Work request. In the entries below, find the line with "Given: Click the current price label 6,746.70" and the line with "Task: Click the Hollywood". Reproduce those two lines and every line between them exactly, and nothing more.

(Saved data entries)

****************************************

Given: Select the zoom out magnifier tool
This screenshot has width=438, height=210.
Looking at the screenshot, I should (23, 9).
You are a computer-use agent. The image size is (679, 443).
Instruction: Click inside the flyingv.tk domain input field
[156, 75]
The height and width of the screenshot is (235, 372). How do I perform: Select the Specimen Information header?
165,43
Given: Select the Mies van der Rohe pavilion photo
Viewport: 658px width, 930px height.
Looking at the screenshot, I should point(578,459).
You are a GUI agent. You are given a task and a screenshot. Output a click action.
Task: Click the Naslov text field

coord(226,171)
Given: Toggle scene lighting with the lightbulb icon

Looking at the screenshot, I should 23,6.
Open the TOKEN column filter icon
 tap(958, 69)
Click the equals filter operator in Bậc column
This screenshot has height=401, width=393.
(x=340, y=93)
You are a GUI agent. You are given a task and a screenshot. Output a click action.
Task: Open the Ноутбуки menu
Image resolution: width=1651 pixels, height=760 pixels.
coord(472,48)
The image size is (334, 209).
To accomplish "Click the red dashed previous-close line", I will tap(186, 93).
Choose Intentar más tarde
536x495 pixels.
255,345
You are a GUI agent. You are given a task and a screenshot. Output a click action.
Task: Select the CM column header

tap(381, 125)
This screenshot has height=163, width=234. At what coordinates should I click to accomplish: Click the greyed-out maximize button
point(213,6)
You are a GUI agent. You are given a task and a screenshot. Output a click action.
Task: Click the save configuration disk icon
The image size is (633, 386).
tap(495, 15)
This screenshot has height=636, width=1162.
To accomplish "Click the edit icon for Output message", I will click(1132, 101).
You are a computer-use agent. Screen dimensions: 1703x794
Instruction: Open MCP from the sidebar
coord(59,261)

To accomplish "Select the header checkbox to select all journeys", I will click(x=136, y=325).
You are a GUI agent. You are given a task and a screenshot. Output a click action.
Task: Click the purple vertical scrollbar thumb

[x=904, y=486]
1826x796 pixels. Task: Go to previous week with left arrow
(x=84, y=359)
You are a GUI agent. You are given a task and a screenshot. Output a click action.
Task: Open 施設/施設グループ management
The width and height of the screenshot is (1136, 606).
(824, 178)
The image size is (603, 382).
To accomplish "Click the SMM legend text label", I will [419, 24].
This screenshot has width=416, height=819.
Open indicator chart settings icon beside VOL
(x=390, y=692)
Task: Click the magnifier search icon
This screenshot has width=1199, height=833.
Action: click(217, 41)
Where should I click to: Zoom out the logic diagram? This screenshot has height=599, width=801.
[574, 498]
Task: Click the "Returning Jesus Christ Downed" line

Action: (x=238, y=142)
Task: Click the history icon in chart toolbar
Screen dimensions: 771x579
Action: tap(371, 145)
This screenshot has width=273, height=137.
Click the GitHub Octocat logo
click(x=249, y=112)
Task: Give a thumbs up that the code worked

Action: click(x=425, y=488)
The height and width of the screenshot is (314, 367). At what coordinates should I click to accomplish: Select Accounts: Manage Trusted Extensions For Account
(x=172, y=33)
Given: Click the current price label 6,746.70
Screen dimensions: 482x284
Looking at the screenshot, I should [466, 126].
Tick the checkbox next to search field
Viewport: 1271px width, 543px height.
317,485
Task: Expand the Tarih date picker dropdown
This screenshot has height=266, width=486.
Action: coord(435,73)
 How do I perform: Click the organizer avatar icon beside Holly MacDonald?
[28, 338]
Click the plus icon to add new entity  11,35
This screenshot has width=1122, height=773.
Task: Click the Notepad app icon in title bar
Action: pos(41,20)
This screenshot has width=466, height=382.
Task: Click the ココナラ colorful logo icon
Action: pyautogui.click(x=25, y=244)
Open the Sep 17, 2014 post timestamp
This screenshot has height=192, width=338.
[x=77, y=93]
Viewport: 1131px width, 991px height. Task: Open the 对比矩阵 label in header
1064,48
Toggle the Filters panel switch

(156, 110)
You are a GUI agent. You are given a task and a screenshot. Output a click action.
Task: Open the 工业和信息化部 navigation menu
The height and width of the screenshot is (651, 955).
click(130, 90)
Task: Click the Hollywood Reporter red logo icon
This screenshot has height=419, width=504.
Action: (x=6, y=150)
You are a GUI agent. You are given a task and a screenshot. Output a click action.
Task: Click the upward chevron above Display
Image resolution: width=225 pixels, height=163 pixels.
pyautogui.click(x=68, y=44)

****************************************

Solved exercise.
Given: Click the current price label 6,746.70
Screen dimensions: 482x284
Looking at the screenshot, I should [466, 126].
Tick the checkbox next to search field
Viewport: 1271px width, 543px height.
317,485
Task: Expand the Tarih date picker dropdown
This screenshot has height=266, width=486.
Action: coord(435,73)
 How do I perform: Click the organizer avatar icon beside Holly MacDonald?
[28, 338]
Click the plus icon to add new entity  11,35
This screenshot has width=1122, height=773.
Task: Click the Notepad app icon in title bar
Action: pos(41,20)
This screenshot has width=466, height=382.
Task: Click the ココナラ colorful logo icon
Action: pyautogui.click(x=25, y=244)
Open the Sep 17, 2014 post timestamp
This screenshot has height=192, width=338.
[x=77, y=93]
Viewport: 1131px width, 991px height. Task: Open the 对比矩阵 label in header
1064,48
Toggle the Filters panel switch

(156, 110)
You are a GUI agent. You are given a task and a screenshot. Output a click action.
Task: Open the 工业和信息化部 navigation menu
The height and width of the screenshot is (651, 955).
click(130, 90)
Task: Click the Hollywood Reporter red logo icon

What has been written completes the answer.